My most recent attempt at stalking prey almost killed my cat. And I really didn't do a very bang up job of stalking since the cub in question never even took me on a real date, and almost killed my cat. I may be new to this dating idea but I think the ultimate goal is dates (and not dead pets) so I believe the score would be Cougar Jean Ann 0, Playa Cubs 1. This is not how we win championships, Team Cougar. I know that some of you might be reading this and thinking-maybe you aren't a cougar or a MILF, but just a nice active mom who would like to meet someone who shares your interest.....that would be a too simple thought, my friends. Without labels, stereotypes and terrible communication, really what is this nightmare we call dating? (oh, yeah-a relationship, like the kind that might actually work)

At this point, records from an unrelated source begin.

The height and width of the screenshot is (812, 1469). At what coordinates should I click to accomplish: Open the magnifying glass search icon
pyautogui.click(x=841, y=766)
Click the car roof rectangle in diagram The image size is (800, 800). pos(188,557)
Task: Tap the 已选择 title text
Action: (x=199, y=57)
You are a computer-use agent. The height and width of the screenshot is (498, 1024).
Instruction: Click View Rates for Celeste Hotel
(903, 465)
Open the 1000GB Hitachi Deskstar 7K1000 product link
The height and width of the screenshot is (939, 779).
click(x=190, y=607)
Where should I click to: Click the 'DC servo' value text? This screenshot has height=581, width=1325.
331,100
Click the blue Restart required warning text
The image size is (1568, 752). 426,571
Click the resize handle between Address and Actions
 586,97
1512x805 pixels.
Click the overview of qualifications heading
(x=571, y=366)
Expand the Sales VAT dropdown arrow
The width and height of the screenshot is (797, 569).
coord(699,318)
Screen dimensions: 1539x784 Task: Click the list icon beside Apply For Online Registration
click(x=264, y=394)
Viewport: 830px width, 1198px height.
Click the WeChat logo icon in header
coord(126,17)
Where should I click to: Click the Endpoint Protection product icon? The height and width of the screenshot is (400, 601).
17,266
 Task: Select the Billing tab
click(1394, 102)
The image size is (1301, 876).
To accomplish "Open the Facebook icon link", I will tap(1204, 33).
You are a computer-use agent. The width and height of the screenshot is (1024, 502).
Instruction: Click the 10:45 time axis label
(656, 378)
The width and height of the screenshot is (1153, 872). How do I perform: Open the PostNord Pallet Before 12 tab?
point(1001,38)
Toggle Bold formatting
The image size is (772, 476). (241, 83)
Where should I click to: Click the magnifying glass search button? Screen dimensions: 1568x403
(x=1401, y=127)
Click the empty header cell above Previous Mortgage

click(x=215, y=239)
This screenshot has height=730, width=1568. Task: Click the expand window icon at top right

With my children in Florida this week on that hard earned (read grandma treat) vacation, I figure it would be an excellent time to brush up on my cougar skills. So I've decided to call Joan Rivers. That was a cougar joke, disguised as a puma joke so it probably only seemed funny in certain parts of the country. I'll probably check my Twitter, since that seems to be the only place I can actually interact with males since in their actual presence I lose the ability to speak to anything except the ground. I think we are getting in some new underwear with tigers on them to add to my jungle collection.  I have a really fantastic plan to reread Harry Potter books 1-7 because that's.....well, that's who I am. I read Harry Potter. I watch the NBA. I listen to Ice Cream Paint Job Remix. Call me a cougar-or better yet, just call me Jean Ann.